La celebración de las fiestas patrias es importante, y no solo para los niños y los jóvenes de las instituciones educativas, que este año las han celebrado de manera peculiar. También es importante para los mayores, porque sirven para hacer un llamado a su conciencia ciudadana y para recordarles la responsabilidad que tienen con el futuro del país.
Desde que comienza septiembre y hasta que finaliza es común ver ondear la bandera de las cinco estrellas en edificios públicos y privados, en casas particulares y hasta en automóviles. Es una manera de mostrar orgullo por la patria que nos ha visto nacer y crecer, y de hacer votos por un futuro promisorio.
Sin embargo, suele suceder que una vez que pasa septiembre y son arriadas las banderas, el sentimiento patrio se deprime y poco queda del deseo de ver a Honduras recorriendo la ruta del desarrollo para beneficio de sus hijos.
Por eso es necesario que, una vez que ha pasado el 15 de septiembre, hagamos un esfuerzo por mantener vivos los propósitos que las fiestas patrias hacen surgir en nuestros corazones, de modo que esos afectos transiten hacia nuestras voluntades y podamos así poner los medios para que todo lo que soñamos o aspiramos para esta tierra se haga realidad.
Sucede, en este mes de septiembre, que los medios de comunicación nos muestran las múltiples bellezas naturales con que contamos; nos recuerdan las biografías de nuestros próceres; nos hacen ver las delicias de nuestra gastronomía, y nos despiertan ese sano orgullo de ser hondureños. Pero tenemos que lograr que esa conciencia patria permanezca los doce meses del año, que el entusiasmo no se vaya con los paracaidistas o los helicópteros que hacen flamear nuestra bandera mientras surcan los cielos de nuestras ciudades. Eso es bueno, pero no basta.
Este país necesita decisiones y acciones que se prolonguen en el tiempo, que no se circunscriban al calendario cívico, que superen los límites de un mes como este. Porque aquí hay mucho que hacer; hacen falta muchas manos comprometidas para construir el futuro para resolver tantos problemas, para satisfacer tantas necesidades.
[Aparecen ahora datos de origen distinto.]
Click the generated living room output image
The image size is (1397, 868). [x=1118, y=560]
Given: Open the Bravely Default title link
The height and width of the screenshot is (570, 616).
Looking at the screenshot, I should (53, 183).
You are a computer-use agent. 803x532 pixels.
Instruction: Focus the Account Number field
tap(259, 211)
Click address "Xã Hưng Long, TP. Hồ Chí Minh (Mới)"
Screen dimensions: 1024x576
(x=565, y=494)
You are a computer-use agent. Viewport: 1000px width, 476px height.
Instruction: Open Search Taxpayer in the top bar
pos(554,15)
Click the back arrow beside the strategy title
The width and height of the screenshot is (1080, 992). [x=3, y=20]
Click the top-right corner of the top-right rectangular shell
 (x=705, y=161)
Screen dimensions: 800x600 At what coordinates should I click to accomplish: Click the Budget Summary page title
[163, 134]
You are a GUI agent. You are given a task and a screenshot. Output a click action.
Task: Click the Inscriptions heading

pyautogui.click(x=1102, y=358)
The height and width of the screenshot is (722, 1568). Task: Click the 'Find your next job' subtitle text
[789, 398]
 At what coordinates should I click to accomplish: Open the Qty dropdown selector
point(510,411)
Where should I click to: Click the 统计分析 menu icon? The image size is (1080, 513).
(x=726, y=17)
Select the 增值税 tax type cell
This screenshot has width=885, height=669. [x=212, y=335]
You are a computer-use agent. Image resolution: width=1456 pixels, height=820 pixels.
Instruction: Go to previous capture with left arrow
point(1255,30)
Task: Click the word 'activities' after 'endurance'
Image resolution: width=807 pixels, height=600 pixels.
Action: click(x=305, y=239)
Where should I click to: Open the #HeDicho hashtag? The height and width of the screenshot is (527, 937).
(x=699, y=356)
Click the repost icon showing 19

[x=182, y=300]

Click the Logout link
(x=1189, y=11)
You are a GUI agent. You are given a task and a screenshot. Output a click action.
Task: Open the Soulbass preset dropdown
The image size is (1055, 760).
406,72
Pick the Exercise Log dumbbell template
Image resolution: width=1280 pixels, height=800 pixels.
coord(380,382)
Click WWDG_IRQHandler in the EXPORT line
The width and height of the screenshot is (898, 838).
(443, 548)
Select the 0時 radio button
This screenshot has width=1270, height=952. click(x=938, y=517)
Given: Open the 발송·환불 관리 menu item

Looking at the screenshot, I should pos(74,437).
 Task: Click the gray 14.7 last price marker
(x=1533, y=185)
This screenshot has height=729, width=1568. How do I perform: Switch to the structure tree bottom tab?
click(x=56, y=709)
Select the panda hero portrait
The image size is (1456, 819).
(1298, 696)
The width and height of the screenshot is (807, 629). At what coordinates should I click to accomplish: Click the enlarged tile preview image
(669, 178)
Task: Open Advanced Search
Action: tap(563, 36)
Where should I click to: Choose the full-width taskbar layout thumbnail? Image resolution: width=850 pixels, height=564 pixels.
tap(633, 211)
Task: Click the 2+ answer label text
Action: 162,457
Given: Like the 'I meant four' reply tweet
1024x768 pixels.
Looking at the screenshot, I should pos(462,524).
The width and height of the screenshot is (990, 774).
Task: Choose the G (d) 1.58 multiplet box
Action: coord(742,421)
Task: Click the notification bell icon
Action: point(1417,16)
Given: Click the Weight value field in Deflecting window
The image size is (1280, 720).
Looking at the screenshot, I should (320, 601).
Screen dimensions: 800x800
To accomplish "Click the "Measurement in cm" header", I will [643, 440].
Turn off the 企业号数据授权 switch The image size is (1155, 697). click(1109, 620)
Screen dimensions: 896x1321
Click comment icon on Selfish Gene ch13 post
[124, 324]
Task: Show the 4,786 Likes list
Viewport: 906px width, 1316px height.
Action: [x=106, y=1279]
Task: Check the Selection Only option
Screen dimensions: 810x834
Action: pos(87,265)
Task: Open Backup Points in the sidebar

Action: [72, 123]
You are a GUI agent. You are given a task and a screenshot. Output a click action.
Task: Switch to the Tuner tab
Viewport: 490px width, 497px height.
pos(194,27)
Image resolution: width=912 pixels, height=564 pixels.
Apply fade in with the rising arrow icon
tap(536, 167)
El progreso de Honduras no lo va a lograr un solo partido político, o un solo gremio empresarial o profesional. Hace falta el esfuerzo de todos y de todas, y eso exige consenso, diálogo y capacidad de mirar en la misma dirección. O nos quedaremos esperando el próximo 15 de septiembre para emocionarnos y, una vez haya pasado, volver a la inmovilidad, a la postración de siempre.